As a first step in the image registration process, the LV contours were used to place the stress image LV center at the rest image LV center. Iterative image registration was then performed using the Simplex optimization algorithm.27 The iterative registration algorithm is based on maximization of the normalized mutual information (NMI) between the rest and the stress tomographic sections by performing an affine 3-dimensional transformation of the stress image. The transformation includes six parameters, three for translation and three for rotation of the stress tomographic sections. The NMI measures the mutual dependence of two variables and is described by Studholme et al.28 In short, the NMI calculation starts by grouping the counts in each set of tomographic sections into bins and then calculating the NMI from the similarity between corresponding voxel counts and the occurrence of the grouped bins. In this study, the image counts for each set of tomographic sections were grouped into 50 bins according to their values.

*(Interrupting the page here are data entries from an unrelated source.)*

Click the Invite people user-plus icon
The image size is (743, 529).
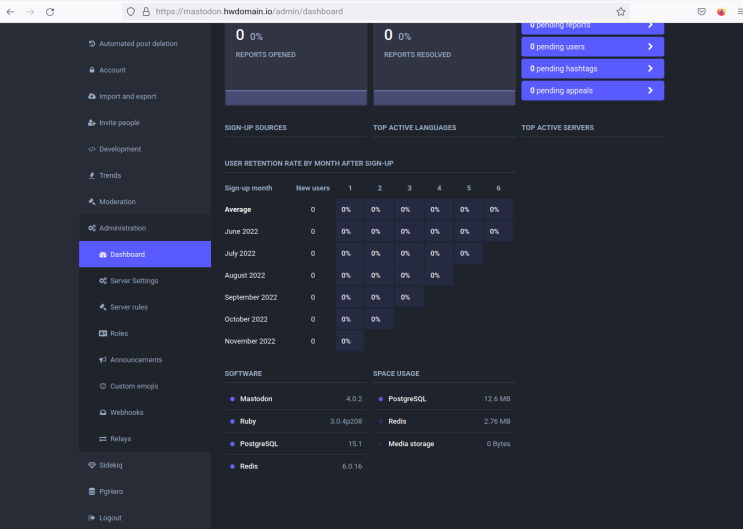pos(92,123)
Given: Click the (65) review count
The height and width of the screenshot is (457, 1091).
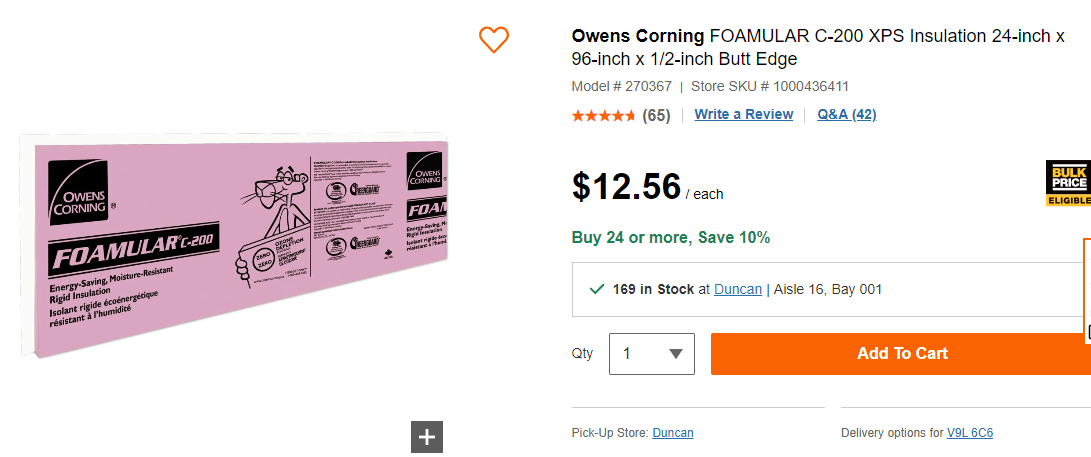Looking at the screenshot, I should tap(656, 115).
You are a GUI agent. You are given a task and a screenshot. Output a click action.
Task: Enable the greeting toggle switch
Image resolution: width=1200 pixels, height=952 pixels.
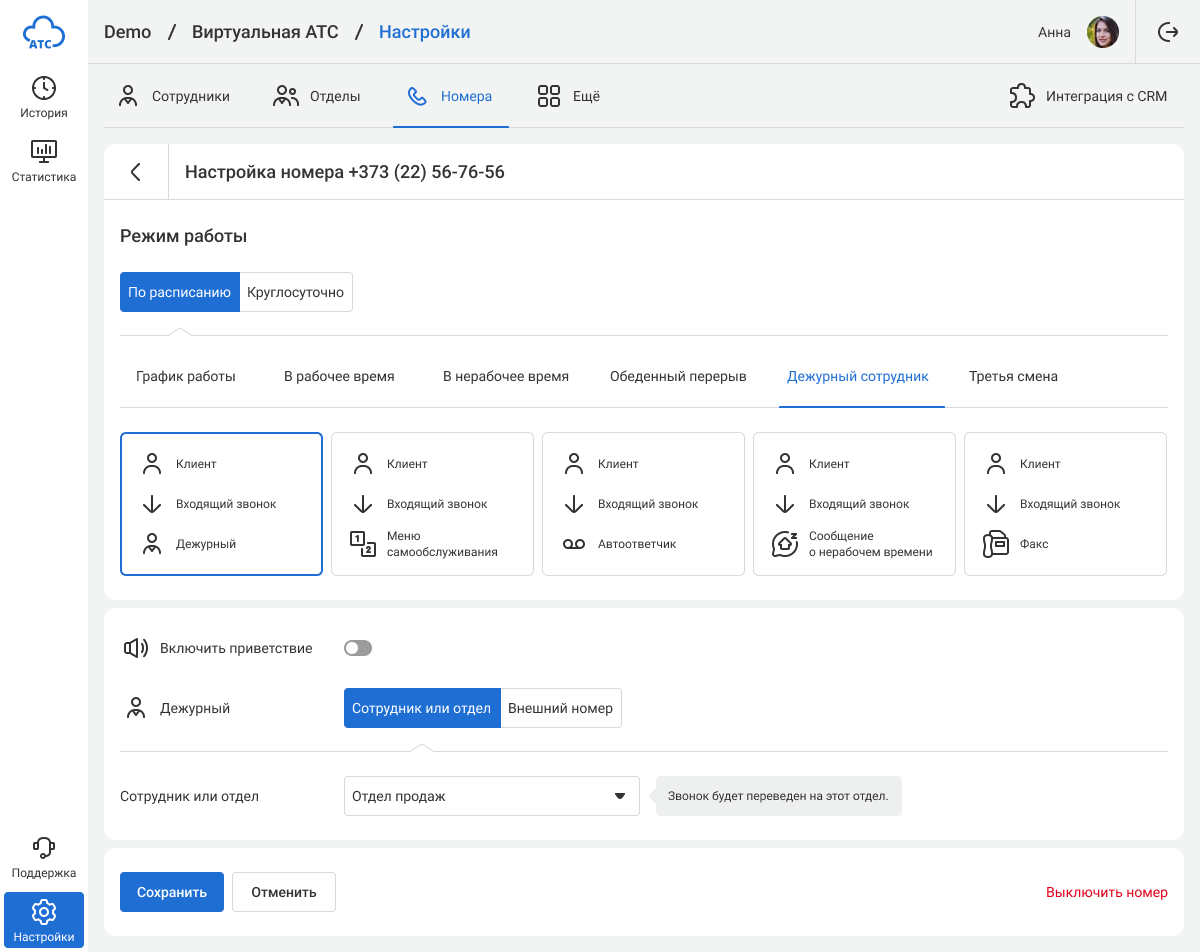pyautogui.click(x=358, y=648)
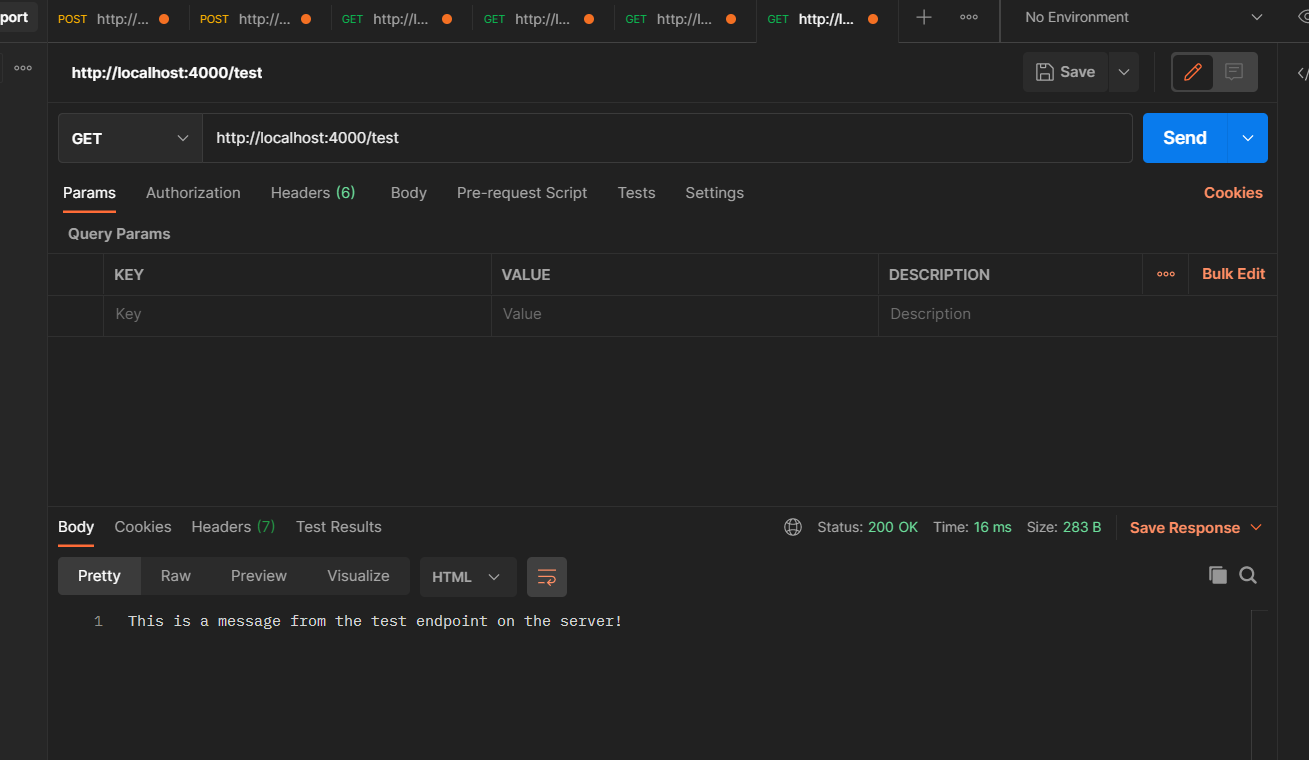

Training of the Classification Algorithm

The training of the classification algorithm started by count normalization and image registration of the rest and the stress image stacks, for the patients in the training set. This was followed by determination of four myocardial features; rest counts, stress counts, rest-stress count change, and rest wall thickening, for each myocardial voxel. The rest wall thickening was calculated in the gated rest image stack and by interpolation assign to each ungated myocardial voxel. Thereafter, each voxel was assigned to one of the three classes; normal myocardium, stress-induced ischemia or infarction. The class assignment was performed by interpolating the visual scoring values over the myocardium and assigning the voxels with a rest-stress difference score greater than 1 as stress-induced ischemia, and the voxels with an infarct score greater than 1 as infarction. The myocardial features together with the class identity, determined by the expert reader, were used as input to the training of the classification algorithm. The classification algorithm was a Naive Bayes classifier, which are based on applying Bayes’ theorem with strong independence assumptions. The parameters estimated during the training were the class prior probabilities, p(C), and the probability distributions, p(F|C), where F are the features and C the classes. These parameters were then used in the segmentation of the perfusion defects in the test set, as described in the next section.

Classification Algorithm

The measured values of the features were used to classify each myocardial voxel by the Naive Bayes classifier into one of three classes; normal, stress-induced ischemia or infarction. The classification was performed by calculating the three class probabilities for each voxel by

$$ p\left( {C_{i} |F_{1} , \ldots ,F_{n} } \right) = p(C_{i} )\mathop \prod \limits_{j = 1}^{n} p(F_{j} |C_{i} ) $$

where n is the number of features and i is the class number. The values of p(C) and p(F|C) derives from the training of the classifier. From the probabilities, the perfusion defect segmentation was performed by assign each myocardial voxel to the class with the highest computed probability.

Refinement of the Segmentation

The perfusion defect segmentation derived from the probabilistic classification was then refined based on a priori knowledge of perfusion defect propagations, established in a previous study,17 as follows. Segmented regions with a volume less than 5% of the LV were considered to be noise and removed from the segmentation. Regions in the myocardium less than 1 cm² in a short-axis slice, which were completely surrounded by voxels included in the segmentation, were made part of the segmented region. Any region that did not approach the endocardium, as determined by the centerline method,29 were filled in the endocardial direction, based on the expected propagation of perfusion defects from endocardium to epicardium.